Keşke iktidar da eleştirilere kulak verse…
Sayın Cumhurbaşkanı keşke eskisi gibi eleştirilere kulak verebilse. Kulak veremediği için hatalar yapıyor. AKP'yi yıllarca izlemiş bir Ankara gazetecisi olarak şunları söyleyebilirim.
Başbakanlık döneminde Tayyip Bey'in yanında bir Abdullah Gül vardı, bir Bülent Arınç vardı. Sevin sevmeyin, her ikisinin de derin bilgisi, kültürü vardır. Onlar, Tayyip Bey'i uyarabiliyordu, ortak akıl arayabiliyorlardı. Basın danışmanı Nabi Avcı, yeri gelince fikrini söyleyebiliyor, uyarabiliyordu.
BANA KIZACAKLAR AMA…
Şimdiki sorun nedir?
Bana kızacaklar ama söylemek zorundayım. Şu an Cumhurbaşkanı'nın etrafında daha genç ve tecrübesiz bir ekip var. Bu ekip Erdoğan'a hayran olan bir ekiptir. Erdoğan, karizmatiktir, yanında bir süre kalan kişileri hemen etkisi altına alabilir. Bu gençlerin bir bölümü Bilal Erdoğan'ın arkadaşları… Bu gençler, Erdoğan'a sadece coşku veriyor, eleştirmiyor. Bence bu büyük bir sorundur. ‘Tek muhalif haberci sizsiniz' diyorlar. Oysa dünyaya muhalif gözüyle de bakmıyorum, iktidar gözüyle de… Ben tarafsız bir gazeteciyim.
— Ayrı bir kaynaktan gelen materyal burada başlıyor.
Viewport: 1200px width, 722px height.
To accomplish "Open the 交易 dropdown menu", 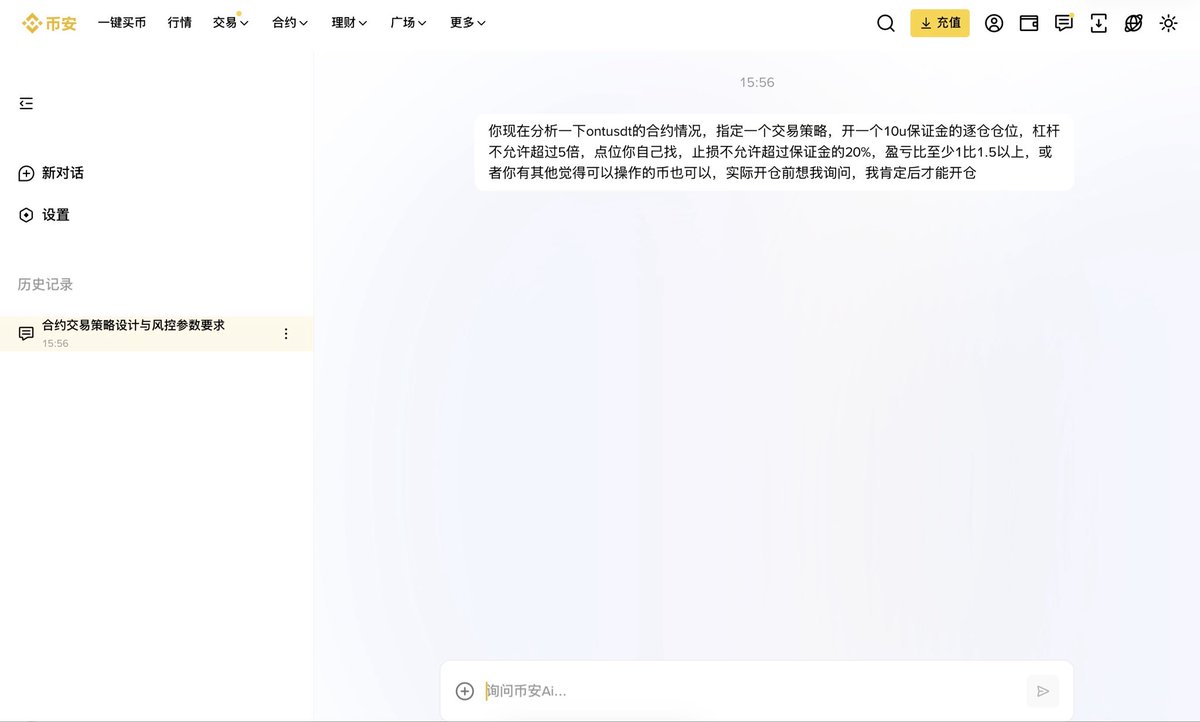I will pyautogui.click(x=230, y=22).
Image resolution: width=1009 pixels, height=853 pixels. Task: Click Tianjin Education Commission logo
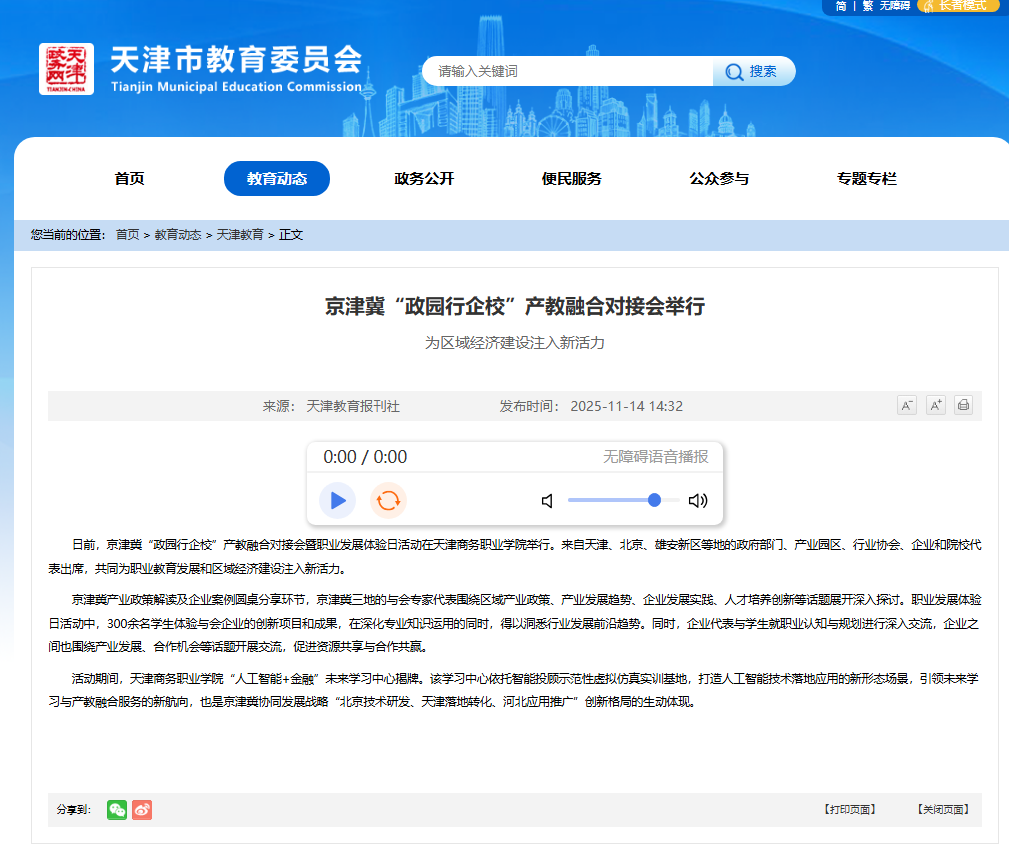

DOĞRU VE AYDINLIK YOLDAYIM HUZURLUYUM, ÇOK MUTLUYUM
Türkiye normale dönebildi mi?
Hayır, Türkiye normale dönemedi. Dünyada en çok gazetecinin tutuklandığı, gözaltına alındığı bir ülkeyiz. 15 Temmuz'la birlikte Cumhurbaşkanı ‘Atatürk' dedi, ‘Lozan' dedi ama sonra popüler konulara döndü yine. ‘İdam' derseniz, ‘Avrupa Birliği'nden uzaklaşalım' derseniz popülerdir. Atatürk popüler değil, derinlikli konudur.
Transfer teklifleri alıyor musunuz?
4 yıldır Fox'ta sabah haberleri yapıyorum. Son derece mutlu ve huzurluyum. Genel yayın yönetmenim Doğan Şentürk'e her zaman teşekkür borçluyum. Ancak bana her yıl teklifler geliyor. O tekliflere teşekkür ediyorum ama doğru yoldayım, aydınlık yoldayım ve dediğim gibi huzurluyum.
AİLE HAYATI ÖNEMLİ…
Huzurlu ve mutlusunuz. Temmuz ayında Eda Hanım'la hayatınızı birleştirdiniz.
Evliliğimle ilgili ilk haberi de Sözcü vermişti. Size ‘Bu yıl evleneceğim' demiştim, evlendim, mutluyum. Sağlıklı aile hayatı, sağlıklı ömür için de başarılı kariyer için de önemli.
Sizi sevenler şimdi de bu ülkeyi seven, dürüst ve Atatürkçü çocuklar bekliyorlar…
Bununla ilgili tek kelime söyleyebilirim, nasip…
Kitabınız ‘Korkma' çok sevildi, çok okundu… Yeni bir kitap hazırlığı var mı?
Benim her sabah yazdığım televizyon yazıları var, büyük bir yayınevi bunları toplayıp kitap yapmamı istedi. Bununla ilgili küçük küçük çalışmalar yapmaya başladım.